DOCUMENT EXTRACT:
Currently, all that is visible in the stagnant water is ordinary blue (almost petrol-blue) algae, and ochre staining (which might be iron stain from the site, but is more likely from a local ground source).
He himself is not a flooding expert, but would recognise a potential flooding problem, and will already have advised his colleague Steve Moore of the blocked outlet.

So Doug would like, from any local observations, preferably
photos of any of the following in the ditches:
  • bright blue salt water
  • blue-green algae
  • bright ochre tinting.
  • serious mosquito infestation
The first is now unlikely to recur, the second is quite possible, the last two are possibilities. Basically, any startling change of colour is worth notifying, because it could indicate serious pollution.
He is also concerned with the Harbour View pumping station, which is close to full capacity. Any blockage there could cause a backflow leading to raised manhole covers. If anyone sees sewage leaking into the water courses, they should contact him immediately and he will try to be on site in thirty minutes. This obviously applies anywhere and not just in the Tesco site. Most of these are problems
of the low-lying ground, and have nothing specifically to do with Tesco.

MATERIAL SUPPLIED:
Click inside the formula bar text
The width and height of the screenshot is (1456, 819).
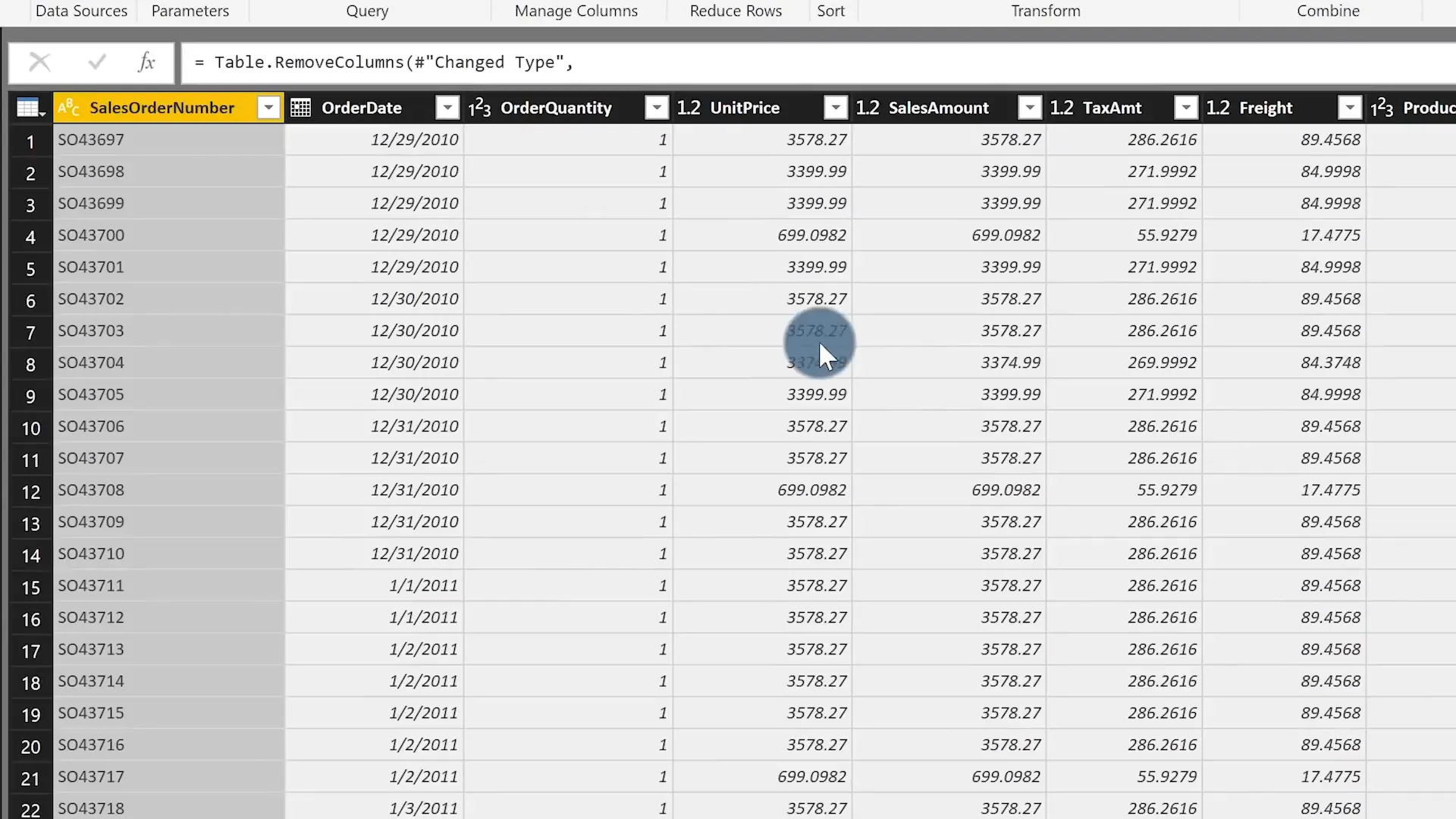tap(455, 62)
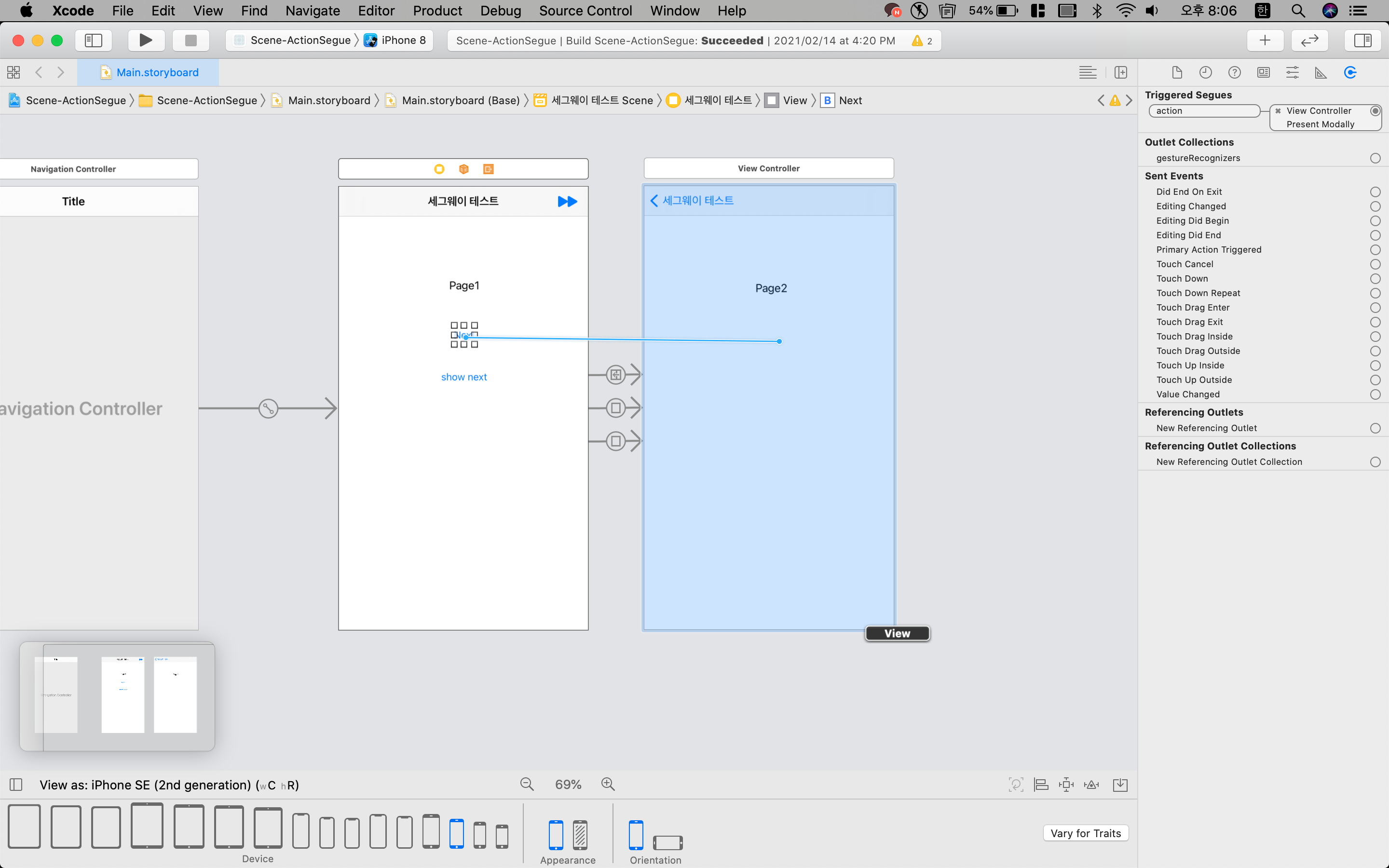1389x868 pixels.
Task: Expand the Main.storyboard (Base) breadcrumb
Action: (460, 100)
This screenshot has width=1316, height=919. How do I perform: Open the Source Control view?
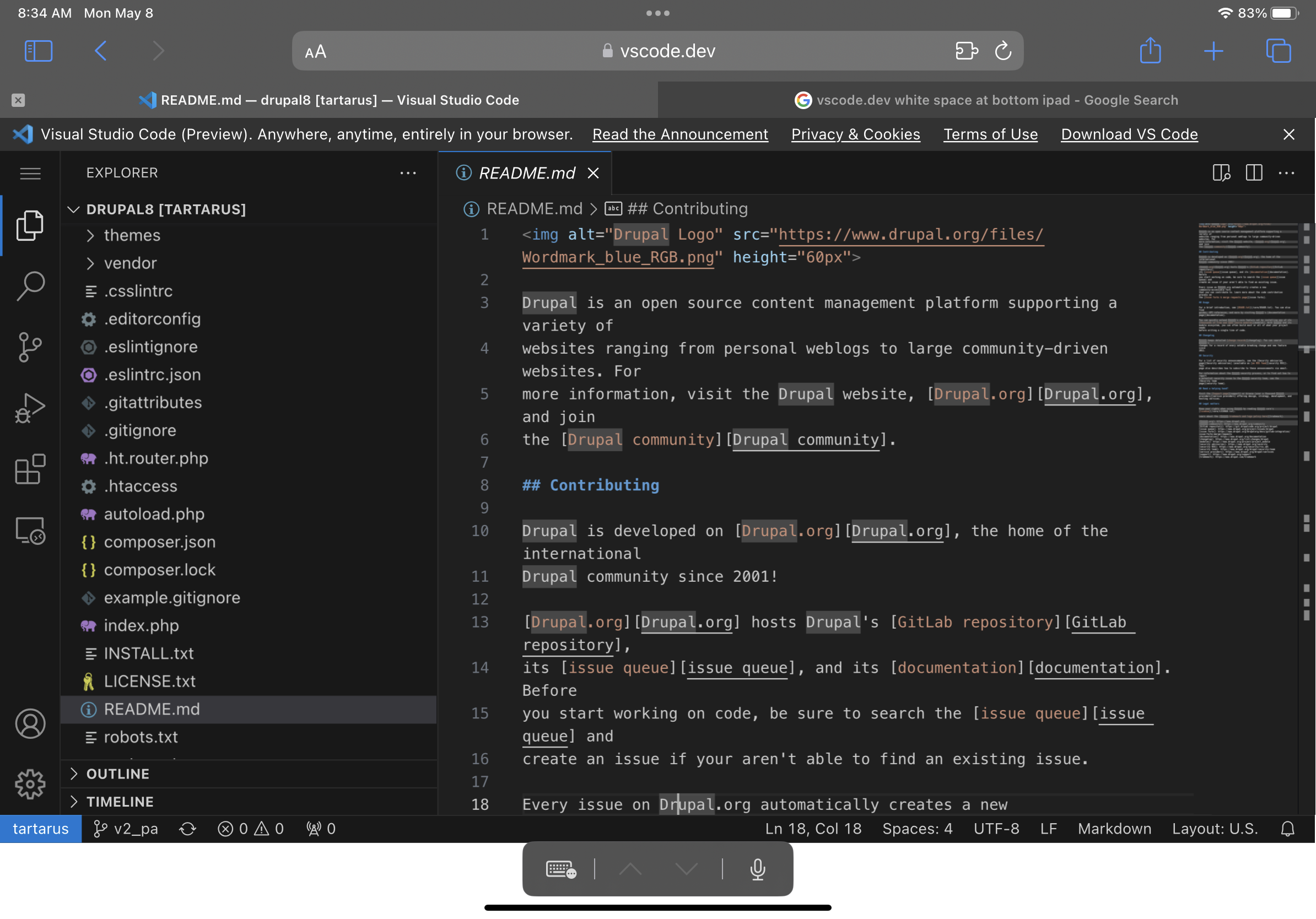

---

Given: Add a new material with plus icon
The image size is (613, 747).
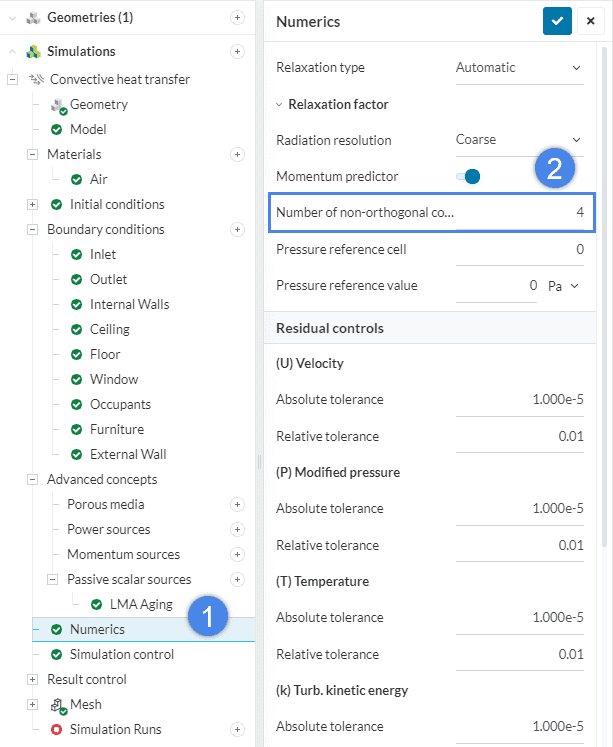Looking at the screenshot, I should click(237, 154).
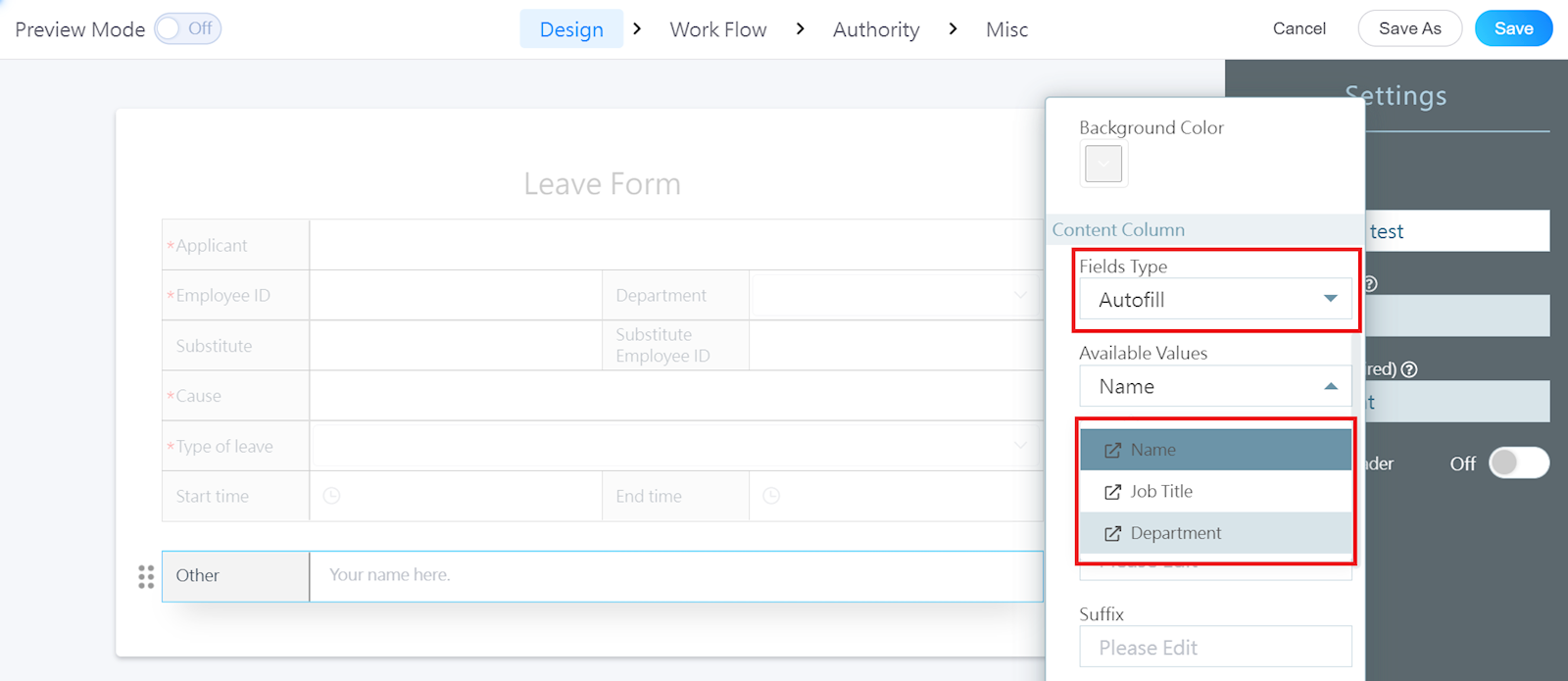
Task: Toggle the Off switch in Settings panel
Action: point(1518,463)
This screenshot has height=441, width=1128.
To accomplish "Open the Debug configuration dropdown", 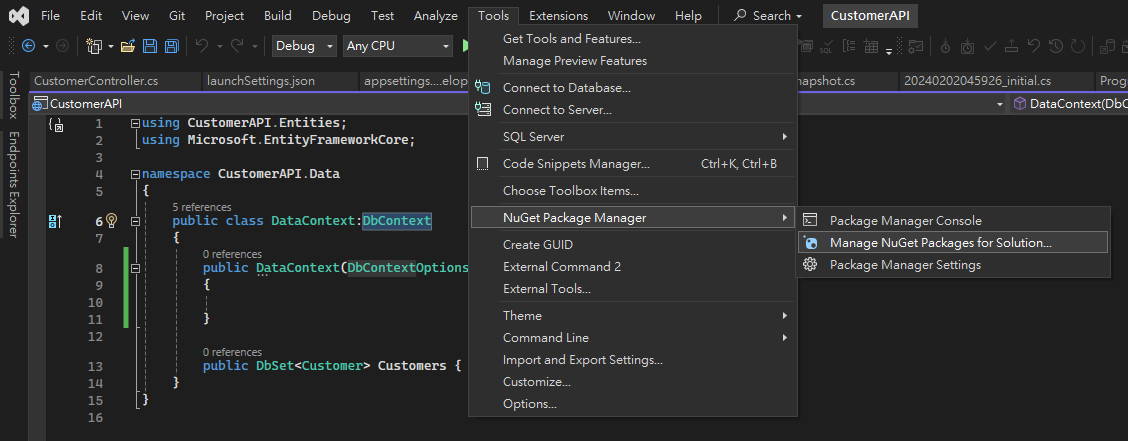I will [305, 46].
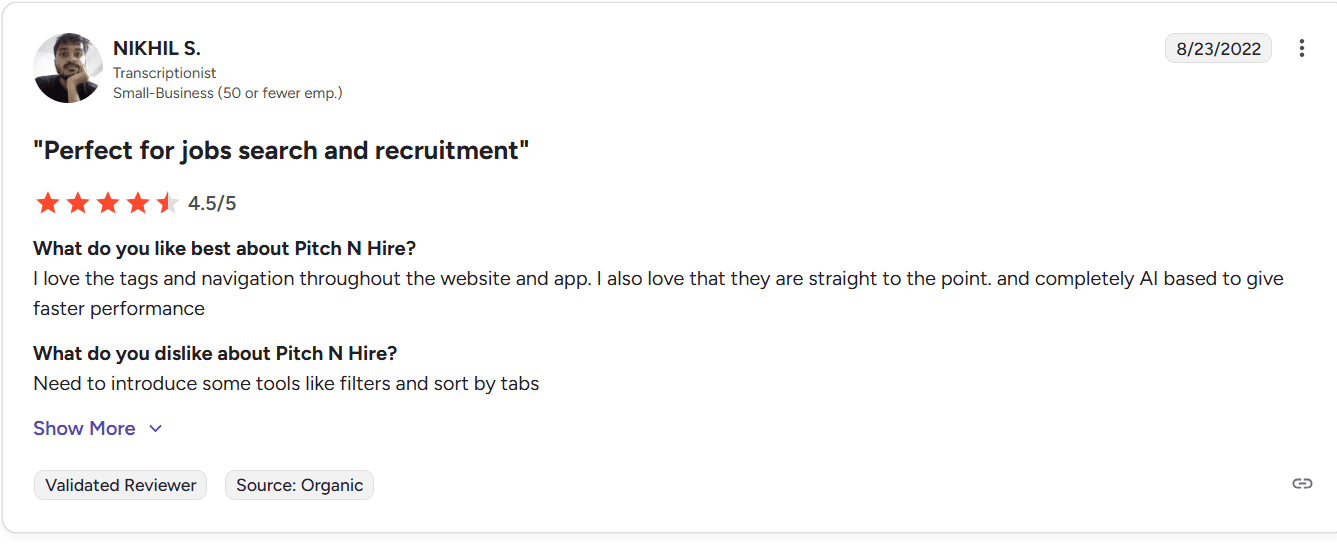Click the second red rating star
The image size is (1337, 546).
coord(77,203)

* * *

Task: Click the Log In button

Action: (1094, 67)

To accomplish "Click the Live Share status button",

DIRECTIONS:
a - According to the drainage note, why is any startling change of color in the ditches worth reporting? Answer in one to three sentences.
b - Print the passage of the drainage note from "He is also concerned" to "do with Tesco.", word for word.
The items have nothing to do with the drainage note.

TASK-BY-TASK OUTPUTS:
a - Any startling change of colour in the ditches is worth notifying because it could indicate serious pollution.

b -
He is also concerned with the Harbour View pumping station, which is close to full capacity. Any blockage there could cause a backflow leading to raised manhole covers. If anyone sees sewage leaking into the water courses, they should contact him immediately and he will try to be on site in thirty minutes. This obviously applies anywhere and not just in the Tesco site. Most of these are problems
of the low-lying ground, and have nothing specifically to do with Tesco.